### Exercise prompt
Leaving out all pictures, write out word for word the lines from the one containing "Tap the Transfer Done badge" to the end of the data below.

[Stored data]
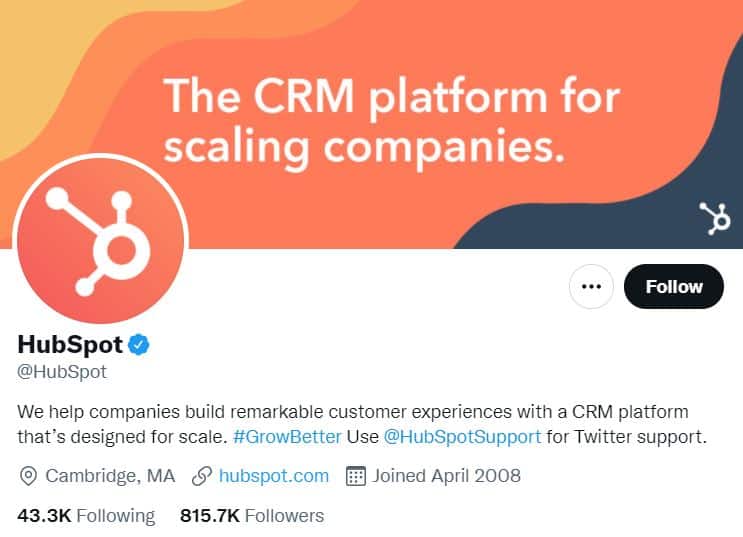Click the calendar joined icon

tap(356, 476)
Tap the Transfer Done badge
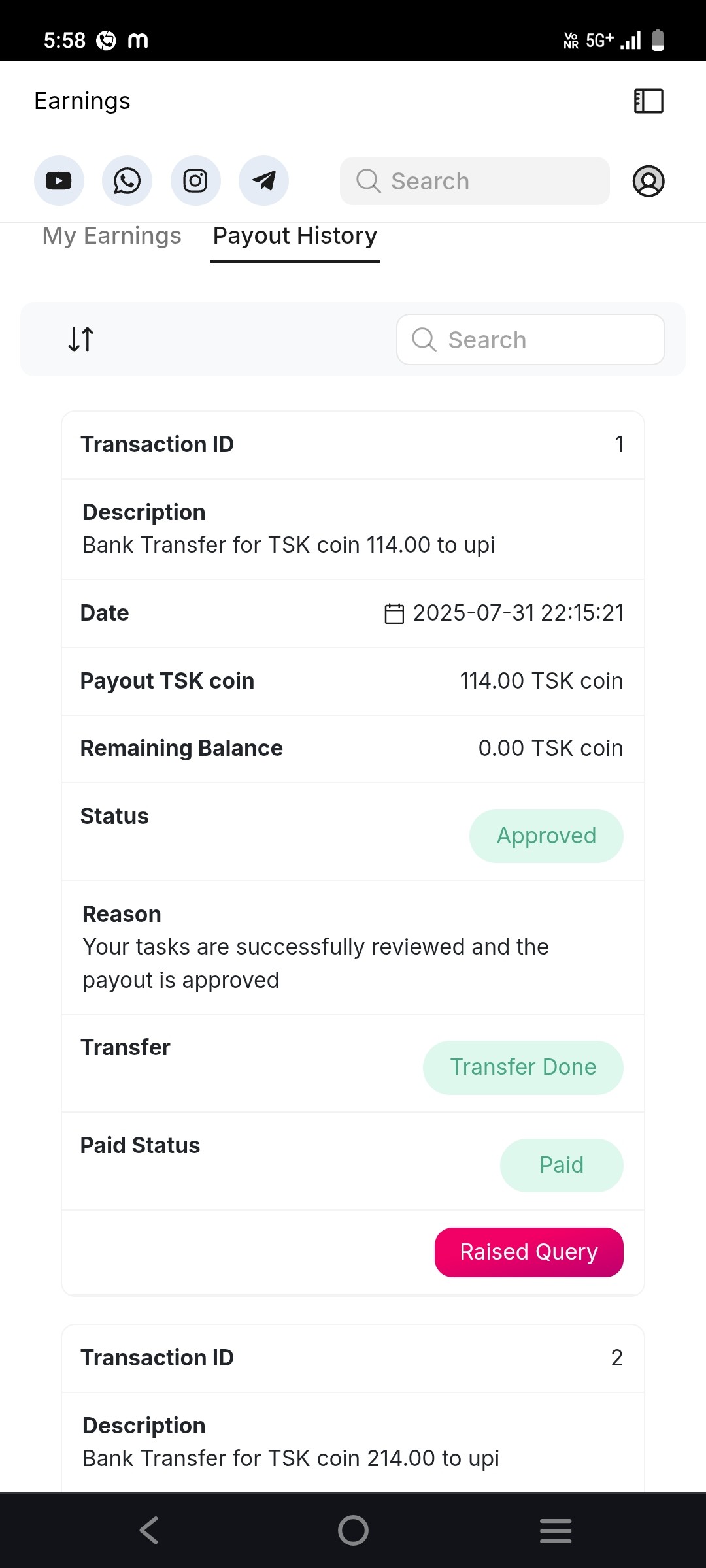This screenshot has height=1568, width=706. tap(523, 1067)
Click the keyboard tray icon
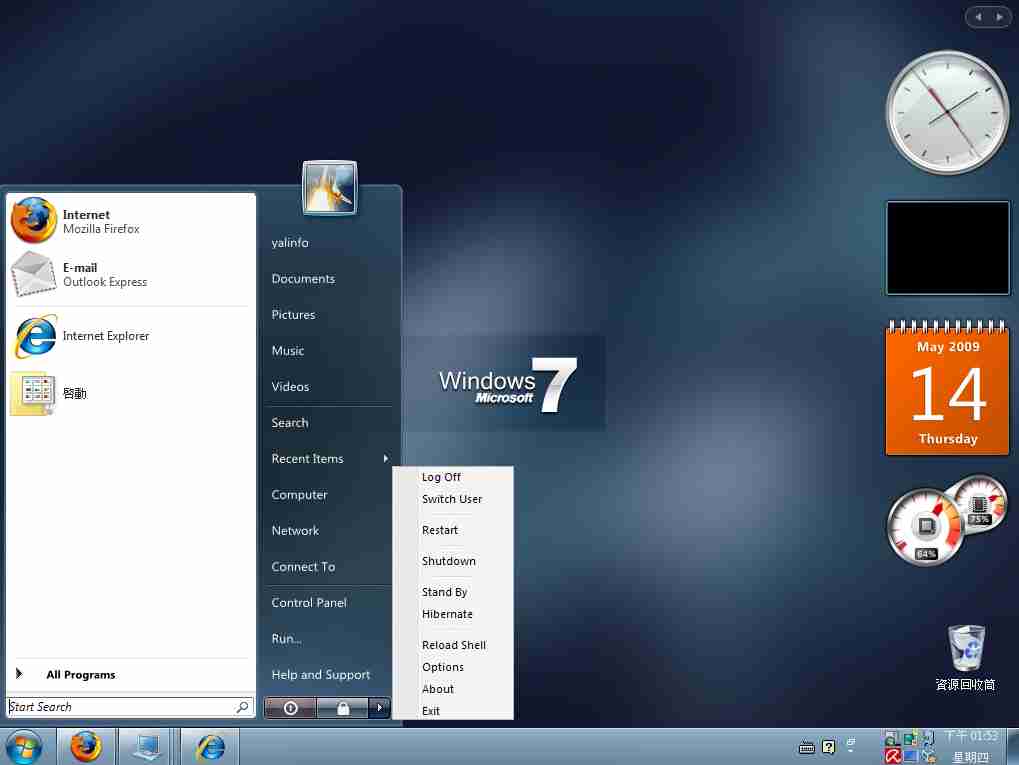This screenshot has width=1019, height=765. click(x=806, y=745)
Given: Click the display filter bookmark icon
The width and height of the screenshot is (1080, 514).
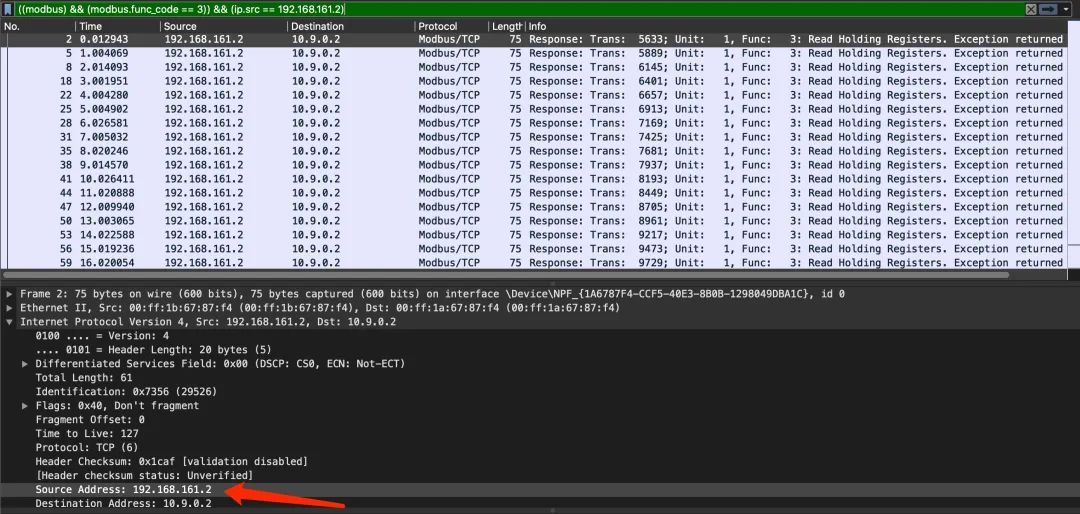Looking at the screenshot, I should pyautogui.click(x=8, y=9).
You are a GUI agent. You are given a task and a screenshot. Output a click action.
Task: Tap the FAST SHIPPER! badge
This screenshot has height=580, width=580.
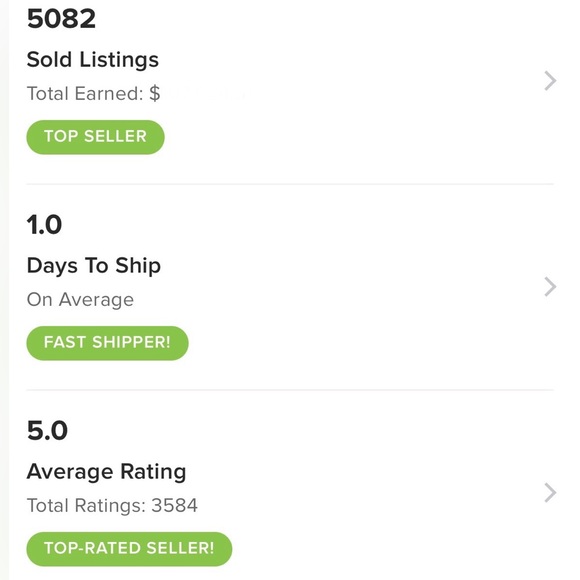(107, 343)
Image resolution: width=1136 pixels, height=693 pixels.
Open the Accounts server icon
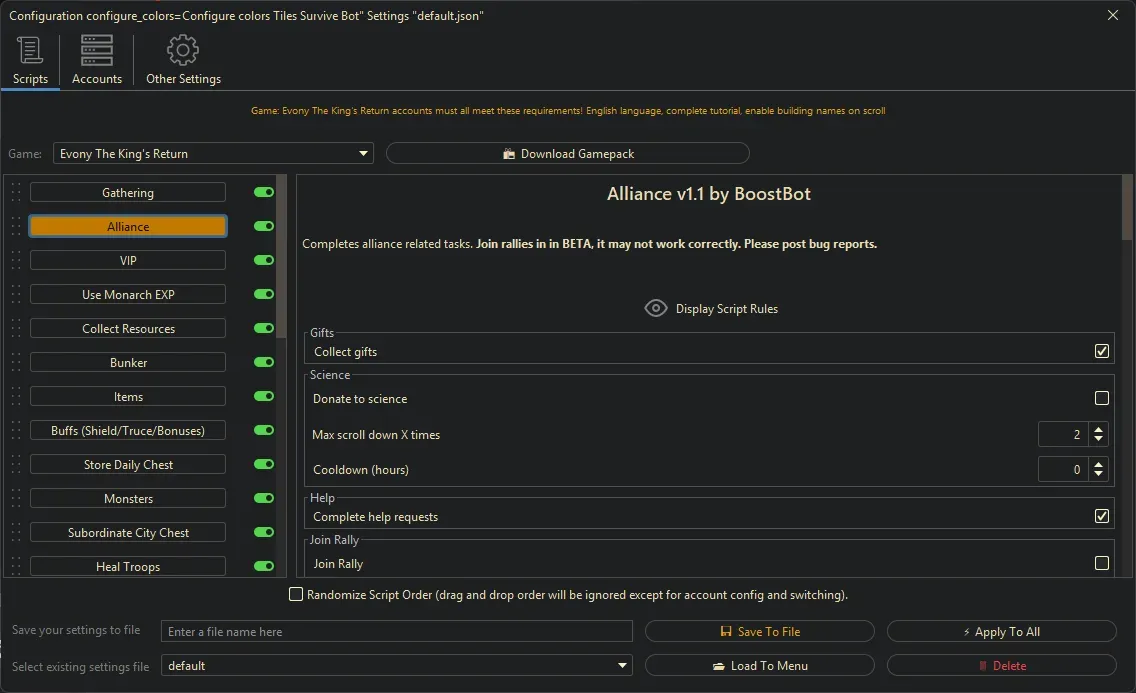click(x=97, y=50)
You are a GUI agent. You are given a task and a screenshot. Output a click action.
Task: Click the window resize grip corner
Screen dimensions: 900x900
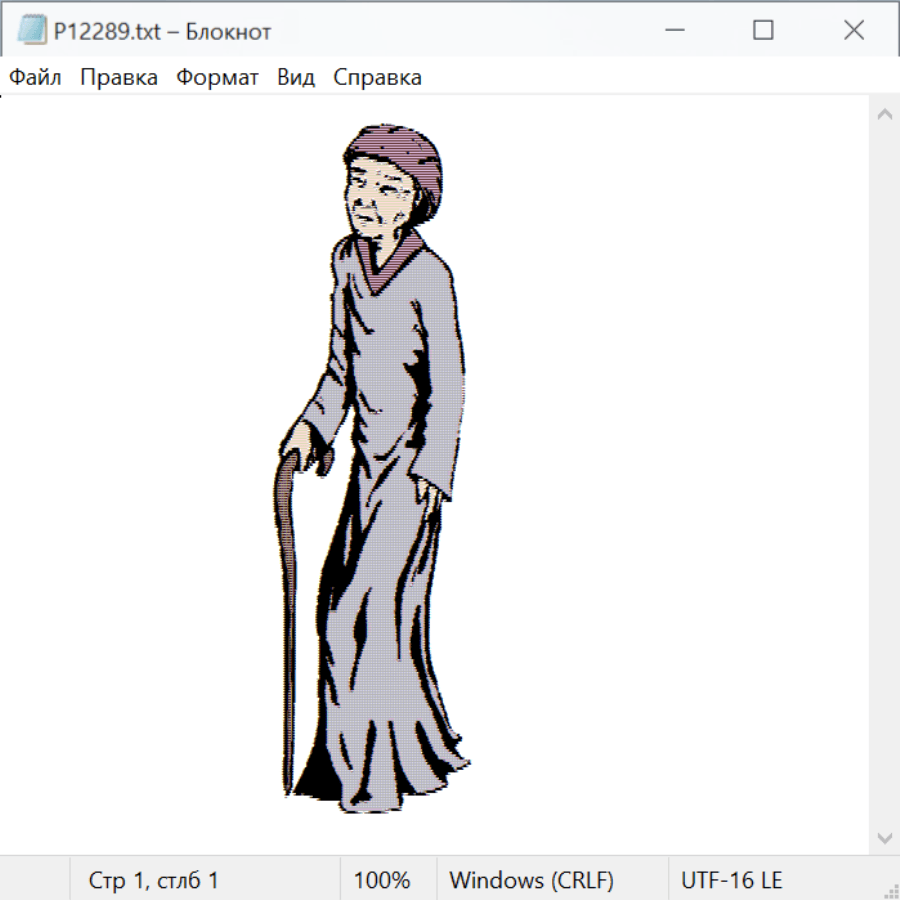(x=891, y=891)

### Answer box
Tap the Transfer Done badge
This screenshot has height=1568, width=706. tap(523, 1067)
Click the keyboard tray icon
This screenshot has width=1019, height=765. click(x=806, y=745)
Given: Click the display filter bookmark icon
The width and height of the screenshot is (1080, 514).
Looking at the screenshot, I should pyautogui.click(x=8, y=9).
You are a GUI agent. You are given a task and a screenshot. Output a click action.
Task: Tap the FAST SHIPPER! badge
This screenshot has height=580, width=580.
(107, 343)
Image resolution: width=1136 pixels, height=693 pixels.
Open the Accounts server icon
click(x=97, y=50)
You are a GUI agent. You are given a task and a screenshot. Output a click action.
Task: Click the window resize grip corner
Screen dimensions: 900x900
(x=891, y=891)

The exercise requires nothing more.